As the fact finder in this case, the Immigration Judge was meticulous in
reviewing the record and in attempting to assess the hardship issue. The
Immigration Judge recounted the respondent’s testimony about the hardship
that her oldest child, 11-year-old Tanya, would face in Mexico. For example,
in the United States, Tanya’s school classes are conducted in English, and she
is performing very well in school. In Mexico, Tanya would suffer
academically since she has limited knowledge of “academic” Spanish; she
would be unable to keep up with her peers and would probably be forced to
enroll at a lower grade level, in addition to being placed in an educational
system that is substandard when compared to that in the United States. The
Immigration Judge supported his findings with documentary evidence in the
record pertaining to Mexico’s educational system.

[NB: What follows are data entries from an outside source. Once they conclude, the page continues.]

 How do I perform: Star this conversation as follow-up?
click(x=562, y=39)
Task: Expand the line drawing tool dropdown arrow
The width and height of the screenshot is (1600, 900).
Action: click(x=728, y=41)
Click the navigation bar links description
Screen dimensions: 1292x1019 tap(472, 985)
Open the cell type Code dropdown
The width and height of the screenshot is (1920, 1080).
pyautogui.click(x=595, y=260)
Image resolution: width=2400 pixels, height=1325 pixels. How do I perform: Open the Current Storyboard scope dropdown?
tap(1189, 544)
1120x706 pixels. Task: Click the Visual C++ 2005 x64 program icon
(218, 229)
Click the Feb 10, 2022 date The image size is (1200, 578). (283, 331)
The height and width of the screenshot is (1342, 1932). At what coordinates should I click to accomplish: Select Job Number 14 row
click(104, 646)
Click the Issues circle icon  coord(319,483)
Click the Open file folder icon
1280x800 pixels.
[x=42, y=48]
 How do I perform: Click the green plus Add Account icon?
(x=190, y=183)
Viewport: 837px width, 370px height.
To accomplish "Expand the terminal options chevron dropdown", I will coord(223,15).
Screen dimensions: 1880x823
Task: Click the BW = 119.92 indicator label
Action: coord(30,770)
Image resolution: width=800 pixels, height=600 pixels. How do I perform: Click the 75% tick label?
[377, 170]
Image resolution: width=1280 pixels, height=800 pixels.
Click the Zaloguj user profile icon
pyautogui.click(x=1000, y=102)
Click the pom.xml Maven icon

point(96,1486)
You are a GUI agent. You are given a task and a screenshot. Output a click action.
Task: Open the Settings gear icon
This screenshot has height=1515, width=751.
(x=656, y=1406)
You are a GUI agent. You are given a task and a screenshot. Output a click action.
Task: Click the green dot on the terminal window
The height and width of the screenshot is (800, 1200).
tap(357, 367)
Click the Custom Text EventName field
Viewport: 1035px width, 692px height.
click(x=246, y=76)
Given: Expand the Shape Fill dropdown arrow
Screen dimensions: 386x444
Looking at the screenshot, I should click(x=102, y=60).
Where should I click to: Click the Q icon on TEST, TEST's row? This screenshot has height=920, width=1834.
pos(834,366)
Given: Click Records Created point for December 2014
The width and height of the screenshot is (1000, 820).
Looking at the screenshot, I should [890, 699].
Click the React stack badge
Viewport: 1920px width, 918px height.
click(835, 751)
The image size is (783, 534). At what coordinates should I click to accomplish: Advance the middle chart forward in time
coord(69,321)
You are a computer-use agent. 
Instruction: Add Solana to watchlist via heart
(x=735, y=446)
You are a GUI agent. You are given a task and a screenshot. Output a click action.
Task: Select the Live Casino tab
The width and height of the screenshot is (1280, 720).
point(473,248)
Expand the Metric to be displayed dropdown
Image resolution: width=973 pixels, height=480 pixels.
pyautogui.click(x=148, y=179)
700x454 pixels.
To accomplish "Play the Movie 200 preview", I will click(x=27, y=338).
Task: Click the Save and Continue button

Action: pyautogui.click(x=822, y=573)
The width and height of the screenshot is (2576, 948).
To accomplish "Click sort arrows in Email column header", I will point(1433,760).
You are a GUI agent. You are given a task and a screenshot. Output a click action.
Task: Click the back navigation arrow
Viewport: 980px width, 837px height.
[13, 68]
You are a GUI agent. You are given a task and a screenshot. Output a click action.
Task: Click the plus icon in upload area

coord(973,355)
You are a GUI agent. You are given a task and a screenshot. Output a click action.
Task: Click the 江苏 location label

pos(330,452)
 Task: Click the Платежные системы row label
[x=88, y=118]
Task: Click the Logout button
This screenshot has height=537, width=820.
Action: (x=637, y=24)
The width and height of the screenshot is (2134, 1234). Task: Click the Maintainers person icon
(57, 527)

The Immigration Judge concluded that the citizen children would suffer
exceptional and extremely unusual hardship if they accompany their mother
to Mexico. Again, the Immigration Judge supported this decision with
documentary evidence highlighting the difficulties that persons in the
respondent’s position face in Mexico. In considering all of the factors in this
case, the Immigration Judge applied a “totality of the circumstances” test to
find it appropriate to grant cancellation of removal. That is a reasonable
approach. Indeed, each one of the factors considered by the Immigration
Judge individually may not be enough to meet the exceptional and extremely
unusual hardship standard. Taking those factors together, however, I agree
with the Immigration Judge that with this family’s particular set of
circumstances, the citizen children would suffer exceptional and extremely
unusual hardship if the respondent is removed to Mexico.
The Immigration Judge thoughtfully considered this case, and I find
inadequate reasons for reversing his decision. The standard set forth in
Matter of Monreal, supra, at 65, is that a cancellation applicant must show
hardship to qualifying relatives that is “substantially different from, or
beyond, that which would normally be expected from the deportation of an
alien with close family members here.” For the reasons discussed above, I
believe that the respondent has made such a showing, and that the Immigration
Judge’s grant of cancellation should be upheld and the Service’s appeal
dismissed.
Accordingly, I respectfully dissent.